Stored dataset items

========================================================================

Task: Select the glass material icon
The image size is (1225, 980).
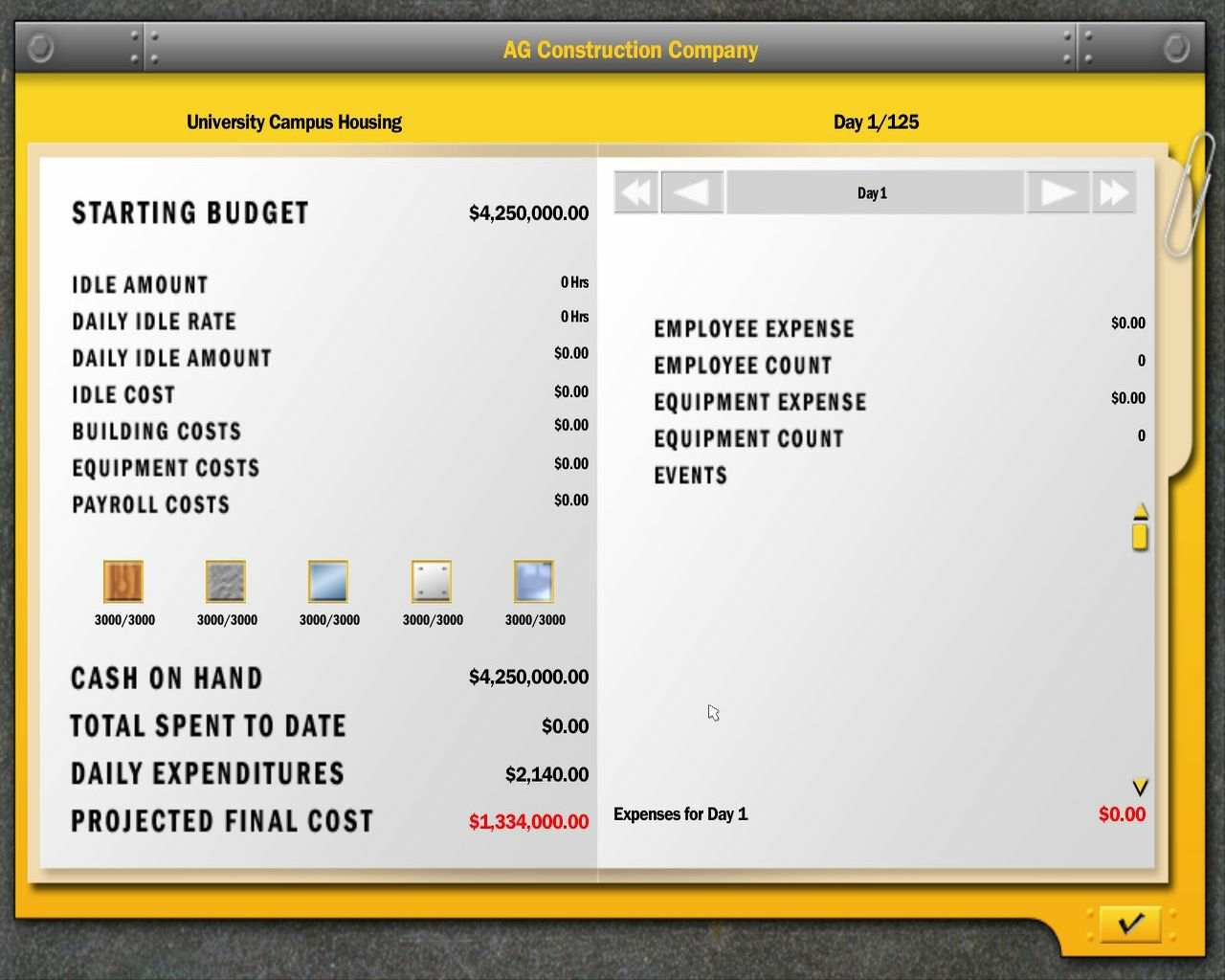Action: coord(328,581)
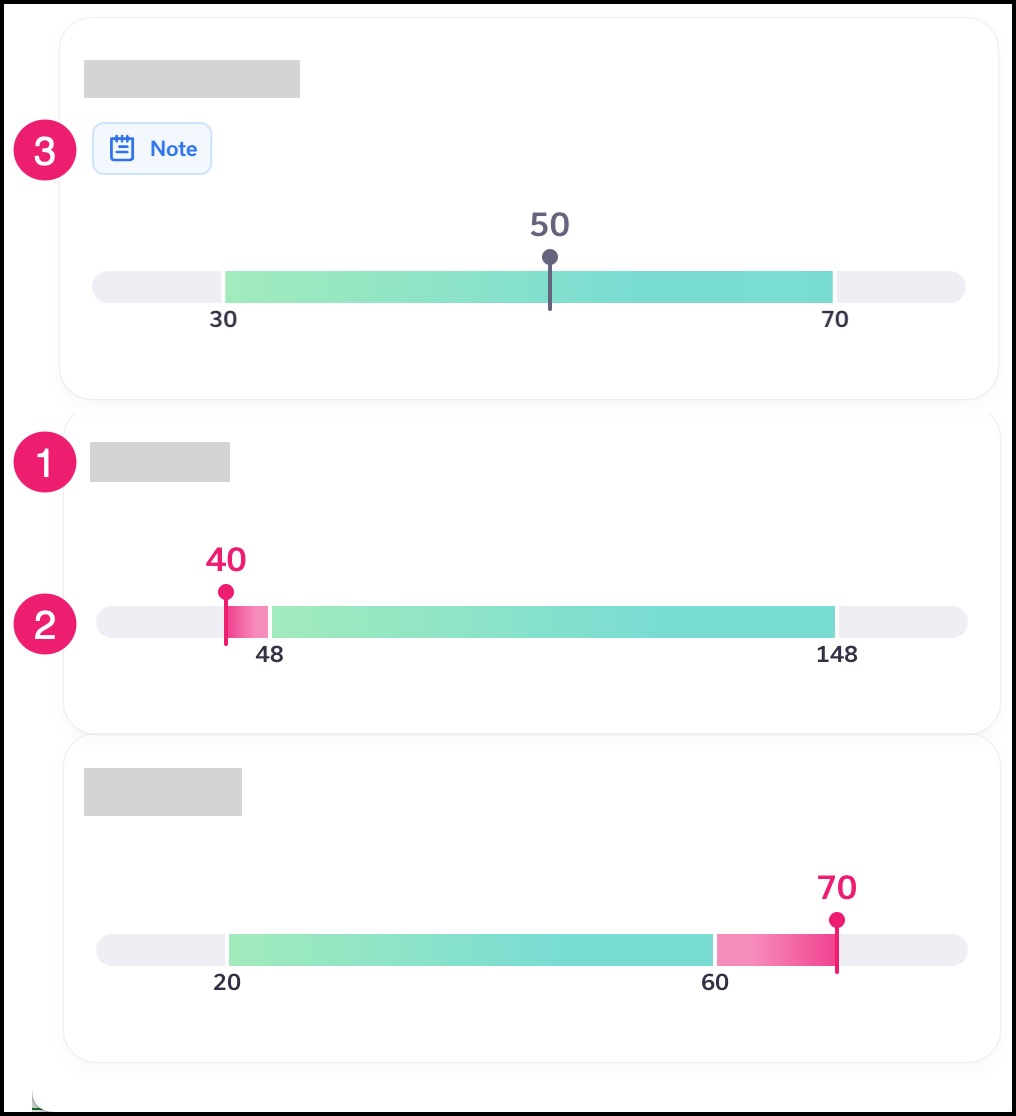Screen dimensions: 1016x1116
Task: Click the Note button
Action: (152, 149)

========================================================================

Task item: Could you set down every entry again exactly as written, leaving out any pictures?

The completed task:
Task: Select the glass material icon
The image size is (1225, 980).
Action: coord(328,581)
Screen dimensions: 1016x1116
Task: Click the Note button
Action: (152, 149)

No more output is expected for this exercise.